Task description
Reproduce the listing below without any change.

□ □ □ □ □

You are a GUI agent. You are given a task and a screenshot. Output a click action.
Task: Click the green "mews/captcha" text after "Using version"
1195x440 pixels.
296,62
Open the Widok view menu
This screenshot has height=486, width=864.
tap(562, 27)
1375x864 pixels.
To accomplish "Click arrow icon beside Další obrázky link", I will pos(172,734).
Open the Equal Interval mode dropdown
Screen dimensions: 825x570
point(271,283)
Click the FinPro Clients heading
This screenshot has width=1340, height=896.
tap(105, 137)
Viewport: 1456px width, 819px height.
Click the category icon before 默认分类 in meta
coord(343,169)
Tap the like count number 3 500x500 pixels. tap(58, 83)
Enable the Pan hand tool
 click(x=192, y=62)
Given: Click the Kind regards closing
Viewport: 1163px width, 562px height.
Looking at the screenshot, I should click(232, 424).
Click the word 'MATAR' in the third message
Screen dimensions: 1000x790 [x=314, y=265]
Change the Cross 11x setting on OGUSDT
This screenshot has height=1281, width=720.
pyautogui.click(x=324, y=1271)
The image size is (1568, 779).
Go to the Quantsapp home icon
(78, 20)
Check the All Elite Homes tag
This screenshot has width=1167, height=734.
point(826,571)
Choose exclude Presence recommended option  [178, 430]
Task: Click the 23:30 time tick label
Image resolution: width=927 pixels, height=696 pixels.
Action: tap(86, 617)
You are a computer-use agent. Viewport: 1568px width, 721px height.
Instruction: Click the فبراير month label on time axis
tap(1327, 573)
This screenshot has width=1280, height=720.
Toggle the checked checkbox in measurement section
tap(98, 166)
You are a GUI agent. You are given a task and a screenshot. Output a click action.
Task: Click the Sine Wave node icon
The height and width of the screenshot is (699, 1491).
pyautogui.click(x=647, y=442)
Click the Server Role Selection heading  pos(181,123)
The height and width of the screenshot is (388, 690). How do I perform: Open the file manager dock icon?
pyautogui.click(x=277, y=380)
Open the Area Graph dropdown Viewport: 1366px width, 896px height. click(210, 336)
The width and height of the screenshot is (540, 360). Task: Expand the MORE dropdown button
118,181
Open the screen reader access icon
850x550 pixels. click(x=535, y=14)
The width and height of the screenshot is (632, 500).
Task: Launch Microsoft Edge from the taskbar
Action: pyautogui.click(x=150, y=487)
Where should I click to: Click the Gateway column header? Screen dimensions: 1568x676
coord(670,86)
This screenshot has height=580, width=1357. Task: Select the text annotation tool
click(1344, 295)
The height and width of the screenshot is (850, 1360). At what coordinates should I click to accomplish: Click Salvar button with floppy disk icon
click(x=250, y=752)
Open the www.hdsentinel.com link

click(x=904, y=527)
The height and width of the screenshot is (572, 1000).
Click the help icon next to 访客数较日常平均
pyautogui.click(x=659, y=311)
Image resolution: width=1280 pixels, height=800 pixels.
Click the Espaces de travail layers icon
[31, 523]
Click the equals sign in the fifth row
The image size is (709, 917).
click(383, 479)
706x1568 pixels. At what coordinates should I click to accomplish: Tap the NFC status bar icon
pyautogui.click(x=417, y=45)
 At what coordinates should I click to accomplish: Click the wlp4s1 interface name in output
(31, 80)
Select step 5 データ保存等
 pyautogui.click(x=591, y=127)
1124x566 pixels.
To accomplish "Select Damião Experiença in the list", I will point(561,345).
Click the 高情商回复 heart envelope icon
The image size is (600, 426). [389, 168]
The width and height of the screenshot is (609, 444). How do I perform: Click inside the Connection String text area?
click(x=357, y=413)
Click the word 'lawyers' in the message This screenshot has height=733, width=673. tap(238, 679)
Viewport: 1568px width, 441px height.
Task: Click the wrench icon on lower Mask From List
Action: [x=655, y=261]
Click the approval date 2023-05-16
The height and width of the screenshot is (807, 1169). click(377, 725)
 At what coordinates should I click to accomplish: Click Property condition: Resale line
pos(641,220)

□ □ □ □ □

Response to this exercise
You are a GUI agent. You are given a task and a screenshot. Output a click action.
Task: Click the green "mews/captcha" text after "Using version"
1195x440 pixels.
296,62
Open the Widok view menu
This screenshot has height=486, width=864.
tap(562, 27)
1375x864 pixels.
To accomplish "Click arrow icon beside Další obrázky link", I will pos(172,734).
Open the Equal Interval mode dropdown
Screen dimensions: 825x570
point(271,283)
Click the FinPro Clients heading
This screenshot has width=1340, height=896.
tap(105, 137)
Viewport: 1456px width, 819px height.
Click the category icon before 默认分类 in meta
coord(343,169)
Tap the like count number 3 500x500 pixels. tap(58, 83)
Enable the Pan hand tool
 click(x=192, y=62)
Given: Click the Kind regards closing
Viewport: 1163px width, 562px height.
Looking at the screenshot, I should click(232, 424).
Click the word 'MATAR' in the third message
Screen dimensions: 1000x790 [x=314, y=265]
Change the Cross 11x setting on OGUSDT
This screenshot has height=1281, width=720.
pyautogui.click(x=324, y=1271)
The image size is (1568, 779).
Go to the Quantsapp home icon
(78, 20)
Check the All Elite Homes tag
This screenshot has width=1167, height=734.
point(826,571)
Choose exclude Presence recommended option  [178, 430]
Task: Click the 23:30 time tick label
Image resolution: width=927 pixels, height=696 pixels.
Action: tap(86, 617)
You are a computer-use agent. Viewport: 1568px width, 721px height.
Instruction: Click the فبراير month label on time axis
tap(1327, 573)
This screenshot has width=1280, height=720.
Toggle the checked checkbox in measurement section
tap(98, 166)
You are a GUI agent. You are given a task and a screenshot. Output a click action.
Task: Click the Sine Wave node icon
The height and width of the screenshot is (699, 1491).
pyautogui.click(x=647, y=442)
Click the Server Role Selection heading  pos(181,123)
The height and width of the screenshot is (388, 690). How do I perform: Open the file manager dock icon?
pyautogui.click(x=277, y=380)
Open the Area Graph dropdown Viewport: 1366px width, 896px height. click(210, 336)
The width and height of the screenshot is (540, 360). Task: Expand the MORE dropdown button
118,181
Open the screen reader access icon
850x550 pixels. click(x=535, y=14)
The width and height of the screenshot is (632, 500).
Task: Launch Microsoft Edge from the taskbar
Action: pyautogui.click(x=150, y=487)
Where should I click to: Click the Gateway column header? Screen dimensions: 1568x676
coord(670,86)
This screenshot has height=580, width=1357. Task: Select the text annotation tool
click(1344, 295)
The height and width of the screenshot is (850, 1360). At what coordinates should I click to accomplish: Click Salvar button with floppy disk icon
click(x=250, y=752)
Open the www.hdsentinel.com link

click(x=904, y=527)
The height and width of the screenshot is (572, 1000).
Click the help icon next to 访客数较日常平均
pyautogui.click(x=659, y=311)
Image resolution: width=1280 pixels, height=800 pixels.
Click the Espaces de travail layers icon
[31, 523]
Click the equals sign in the fifth row
The image size is (709, 917).
click(383, 479)
706x1568 pixels. At what coordinates should I click to accomplish: Tap the NFC status bar icon
pyautogui.click(x=417, y=45)
 At what coordinates should I click to accomplish: Click the wlp4s1 interface name in output
(31, 80)
Select step 5 データ保存等
 pyautogui.click(x=591, y=127)
1124x566 pixels.
To accomplish "Select Damião Experiença in the list", I will point(561,345).
Click the 高情商回复 heart envelope icon
The image size is (600, 426). [389, 168]
The width and height of the screenshot is (609, 444). How do I perform: Click inside the Connection String text area?
click(x=357, y=413)
Click the word 'lawyers' in the message This screenshot has height=733, width=673. tap(238, 679)
Viewport: 1568px width, 441px height.
Task: Click the wrench icon on lower Mask From List
Action: [x=655, y=261]
Click the approval date 2023-05-16
The height and width of the screenshot is (807, 1169). click(377, 725)
 At what coordinates should I click to accomplish: Click Property condition: Resale line
pos(641,220)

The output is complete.